En lugar de responder directamente, Rice hizo una llamada telefónica, habló con otro capitán, estuvo un rato escuchando y finalmente colgó.

—En cuanto los vientos amainen otros veinticinco kilómetros por hora más, señor. Seguimos por encima del límite de seguridad.

Dietrich asintió. Entrelazó las manos a la espalda y siguió mirando por la ventana.

—Las intenciones de esa poli son buenas —añadió en voz baja—, pero ella no comprende todo lo que está en juego.

Rice se aclaró la garganta. Muy discretamente.

—No, señor. Está totalmente descolgada. Probablemente debido al estrés… o a los síntomas de la infección.

—Probablemente —convino Dietrich con frialdad.

—¿Cuáles son sus órdenes, señor?

Dietrich estuvo callado durante casi veinte segundos. Rice esperó. Entonces el coronel se giró hacia él.

—El ruido atrae a esas cosas, ¿estoy en lo cierto?

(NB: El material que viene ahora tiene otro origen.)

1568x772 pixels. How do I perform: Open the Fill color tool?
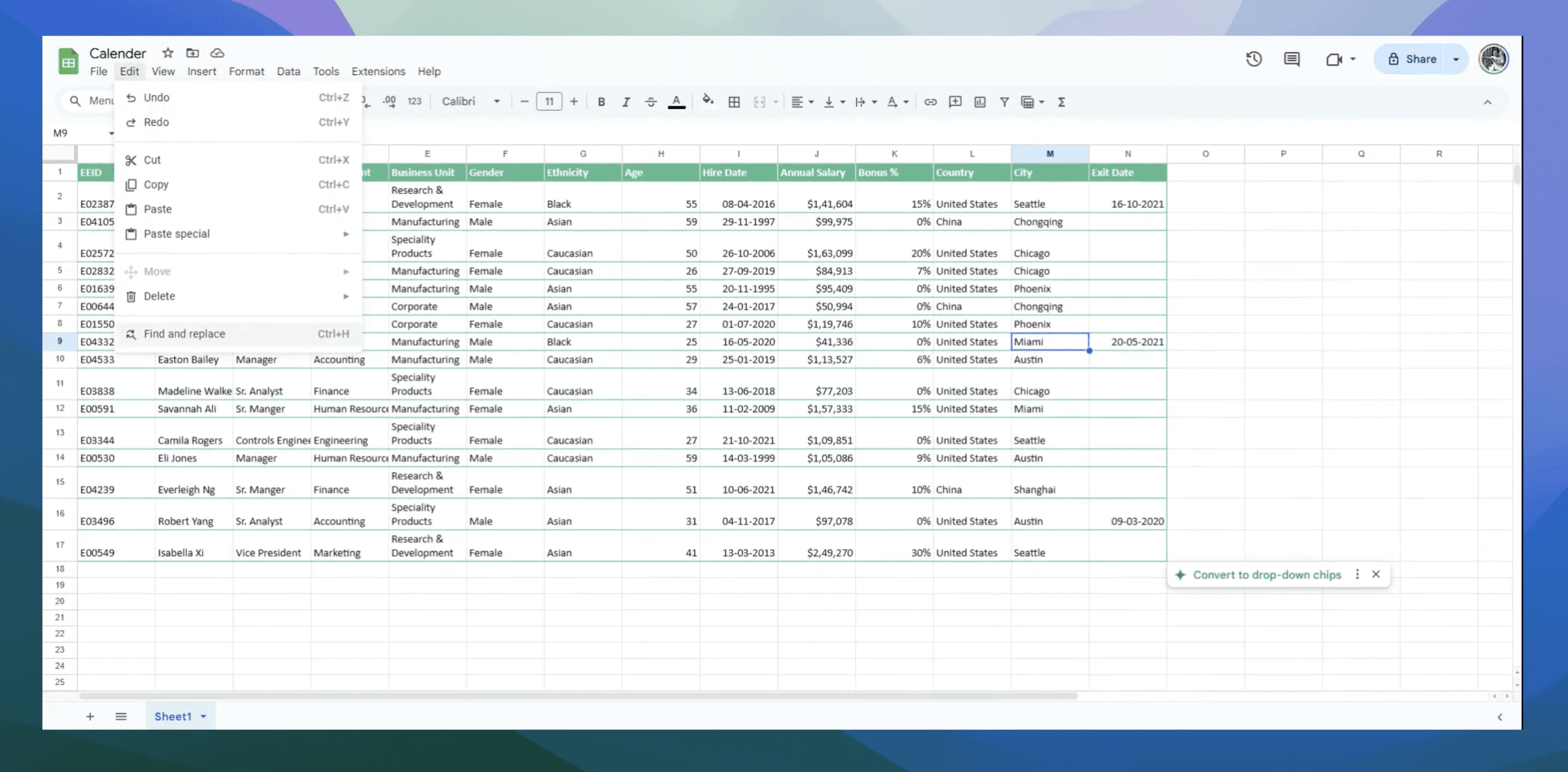[708, 102]
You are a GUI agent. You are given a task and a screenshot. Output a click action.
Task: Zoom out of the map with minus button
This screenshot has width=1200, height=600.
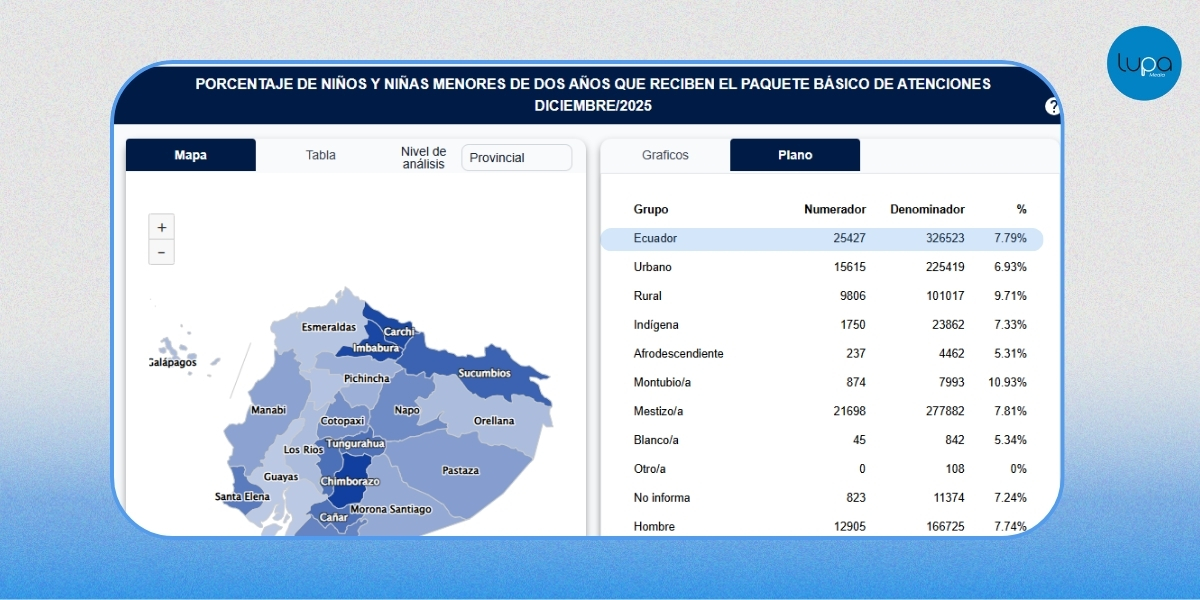[x=161, y=252]
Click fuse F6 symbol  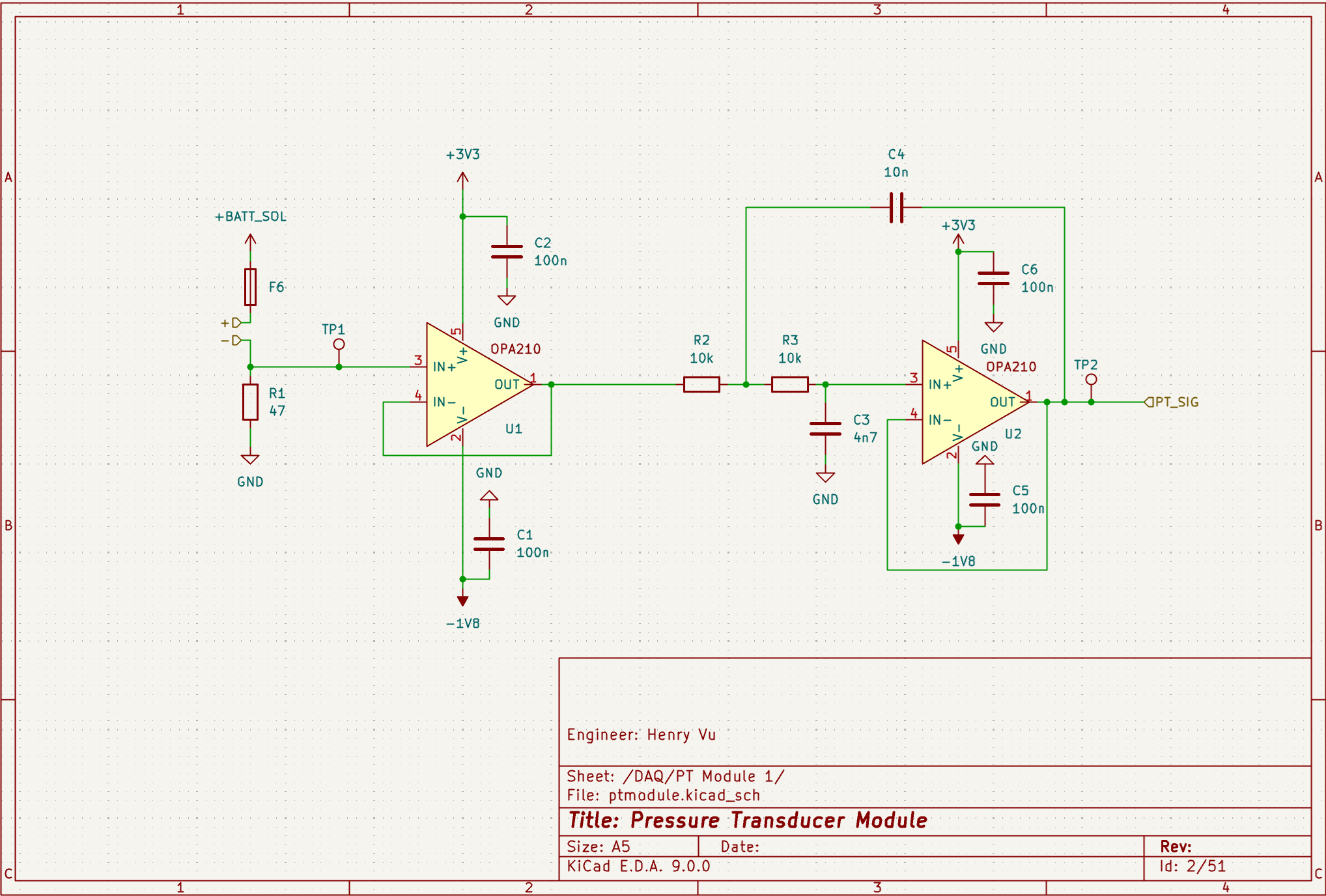point(250,287)
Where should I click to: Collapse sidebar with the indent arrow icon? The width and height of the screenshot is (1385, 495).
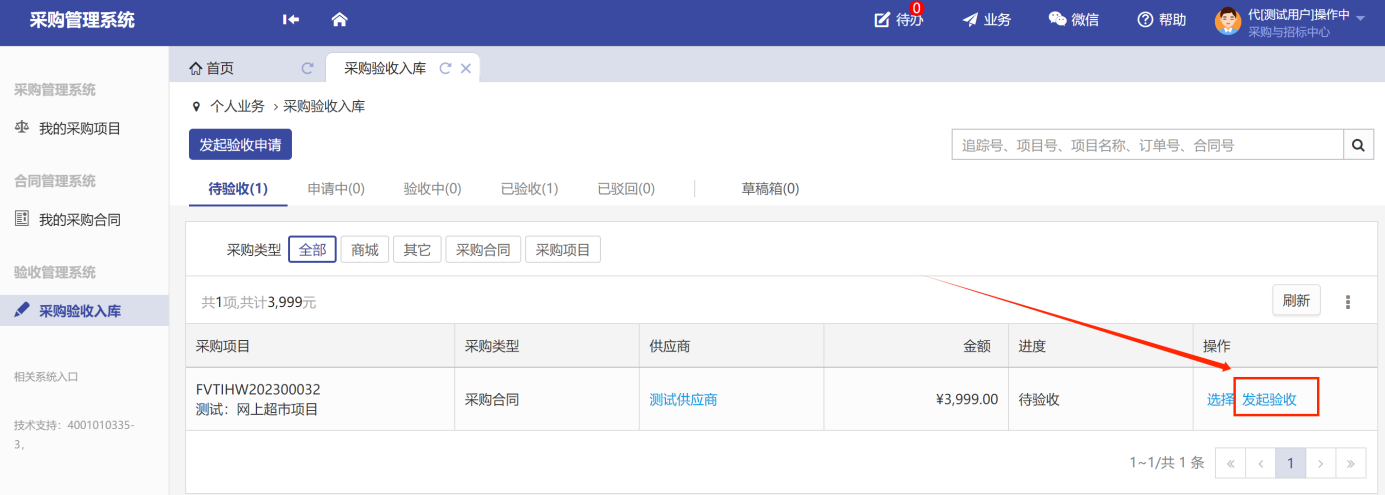(291, 20)
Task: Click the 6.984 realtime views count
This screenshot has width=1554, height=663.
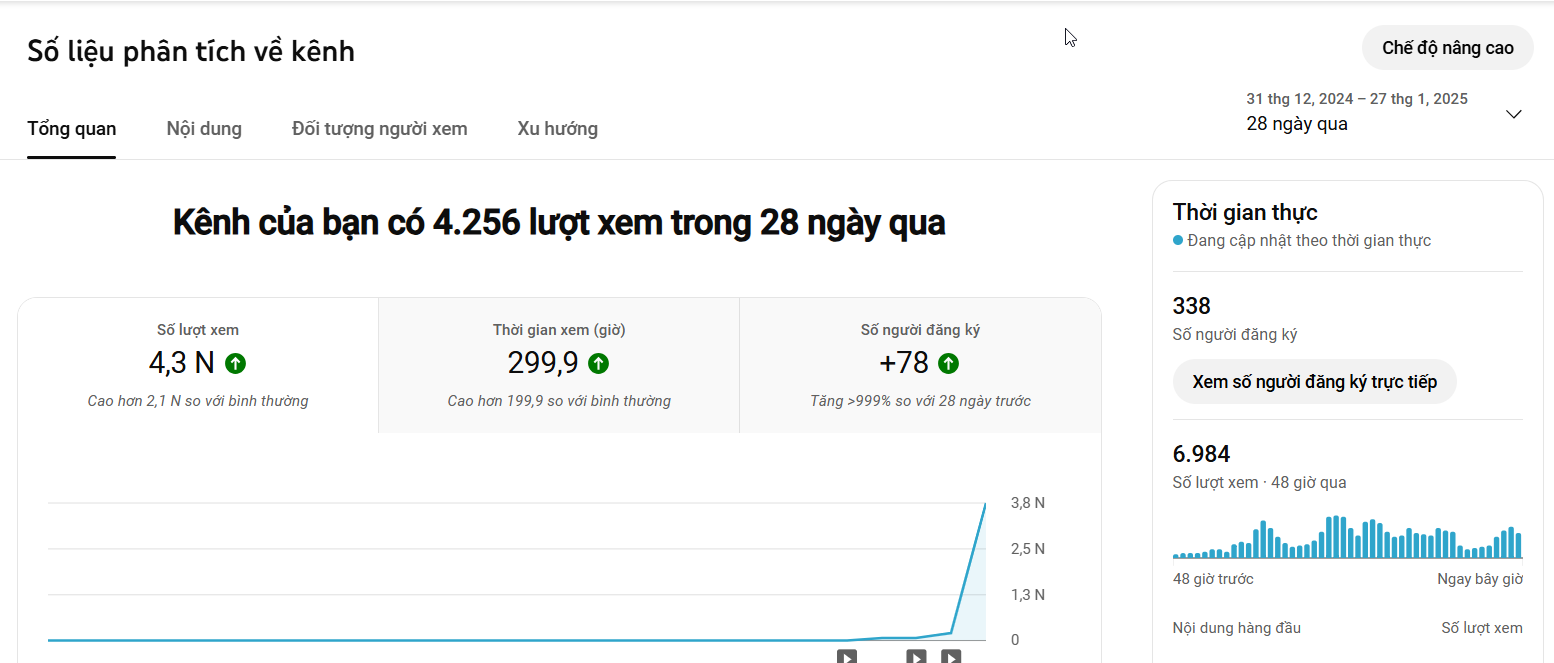Action: 1201,455
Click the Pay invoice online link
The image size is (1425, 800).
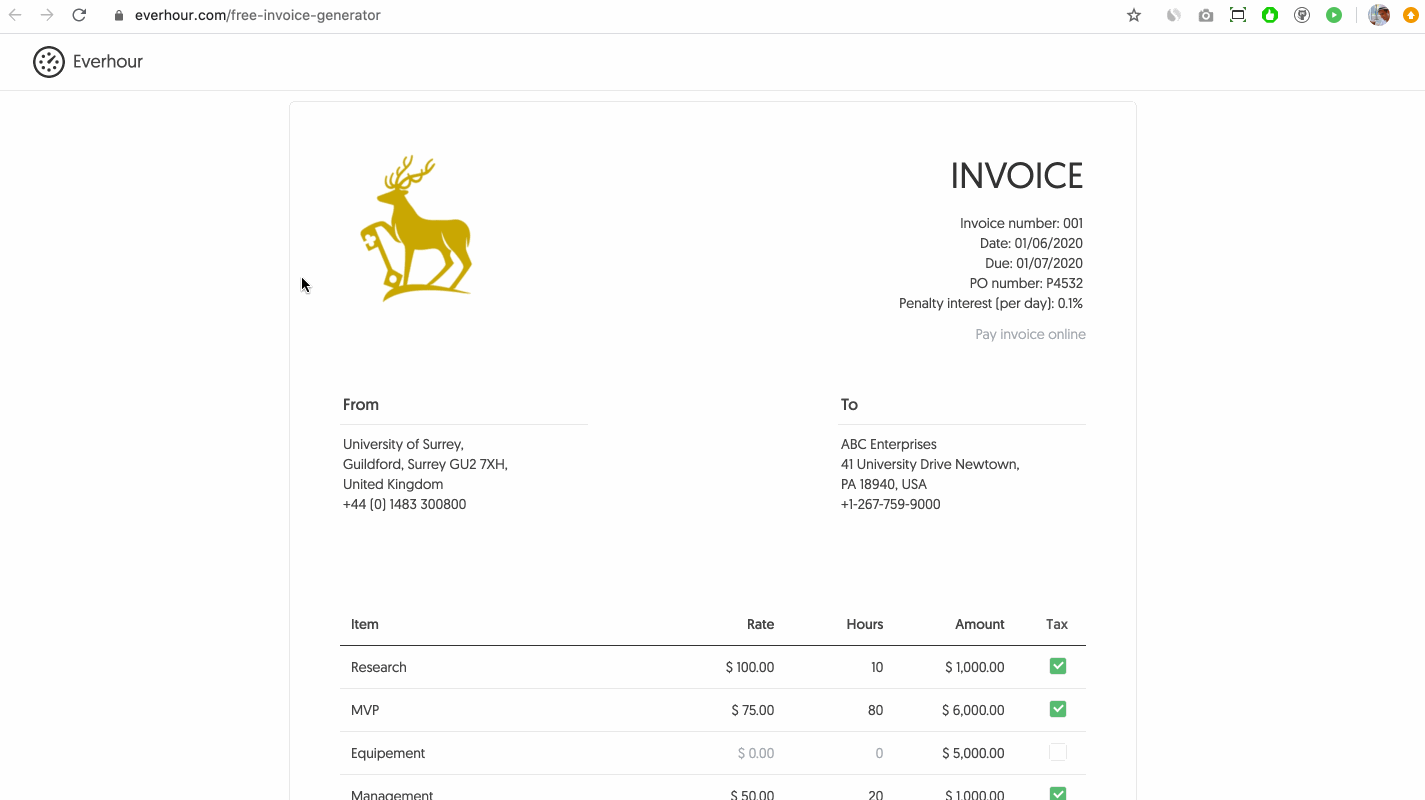(x=1030, y=334)
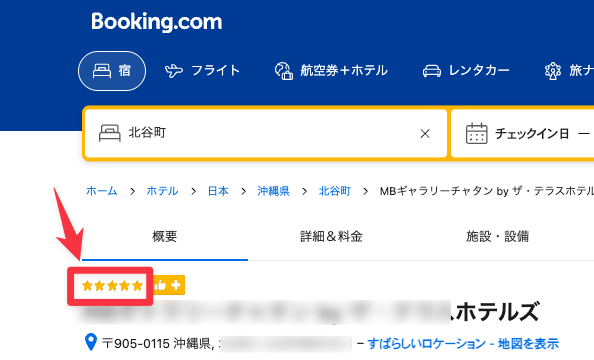Screen dimensions: 594x360
Task: Click the Booking.com logo
Action: click(x=156, y=22)
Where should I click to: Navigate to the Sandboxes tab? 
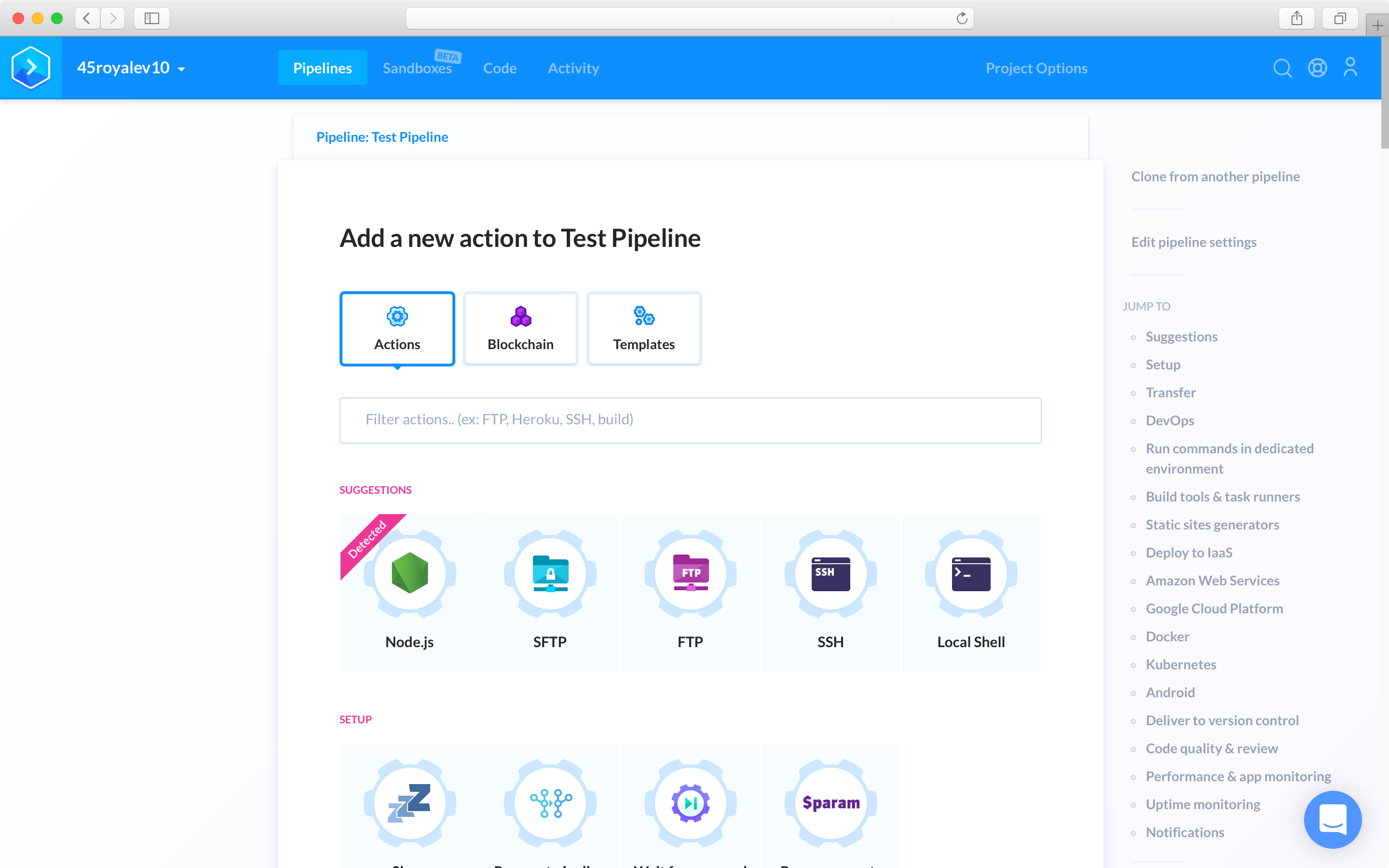click(418, 67)
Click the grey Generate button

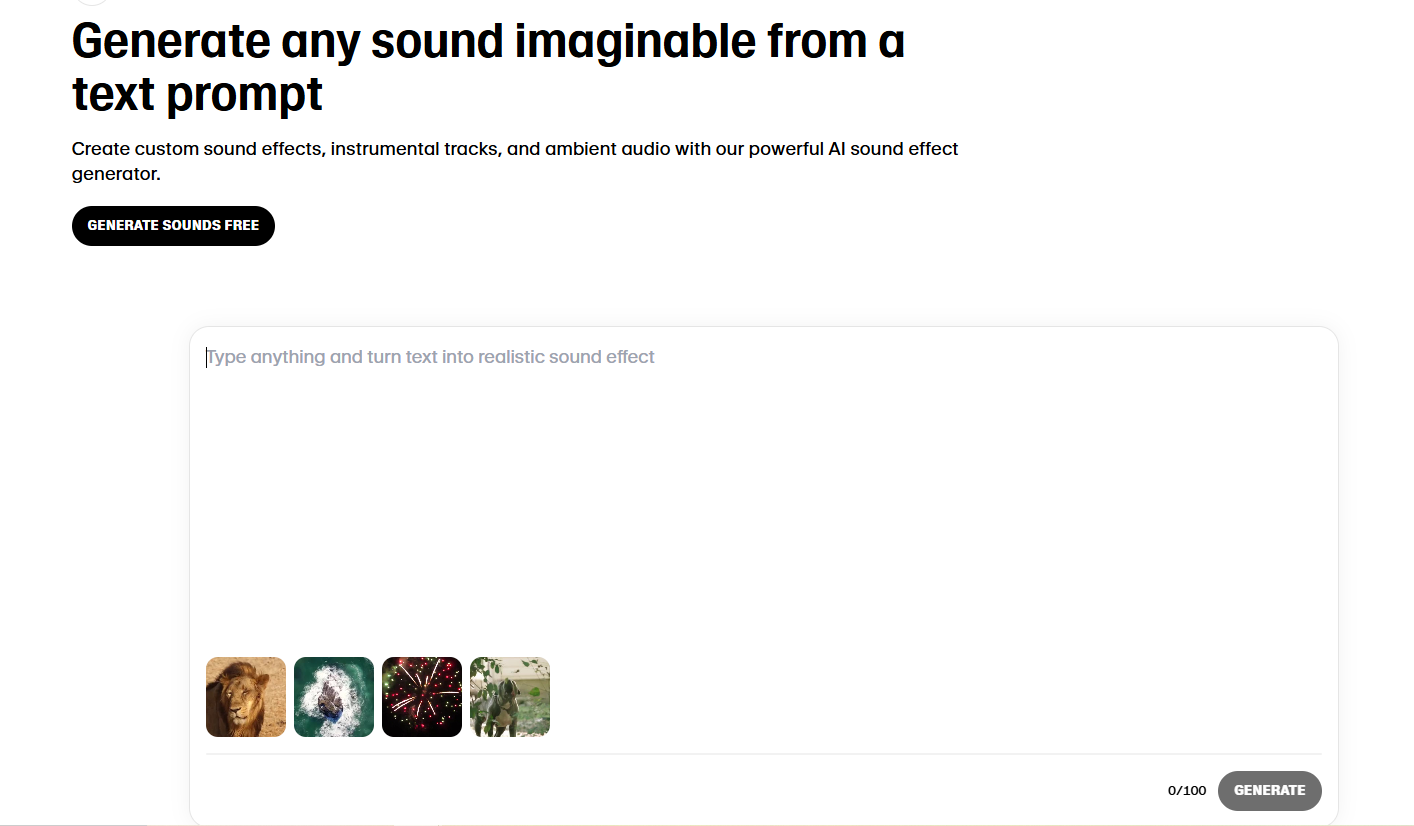pos(1269,790)
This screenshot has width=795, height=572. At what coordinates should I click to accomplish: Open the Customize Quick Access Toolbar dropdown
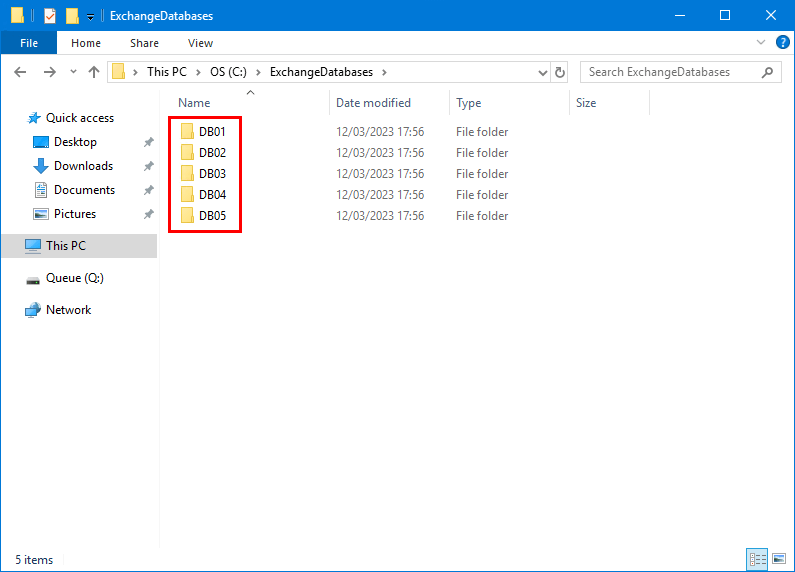[x=90, y=17]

—¿A los infectados? Sí, señor, eso es lo nos han dicho los nuestros, los que están sobre el terreno.

Dietrich asintió.

—Pues entonces esto es lo que vamos a hacer.

Rice escuchó en silencio. El plan de Dietrich era tan sólido como brutal.

Mientras salía a toda prisa del despacho para poner las cosas en marcha, Rice ofreció una plegaria silenciosa por la gente de Stebbins.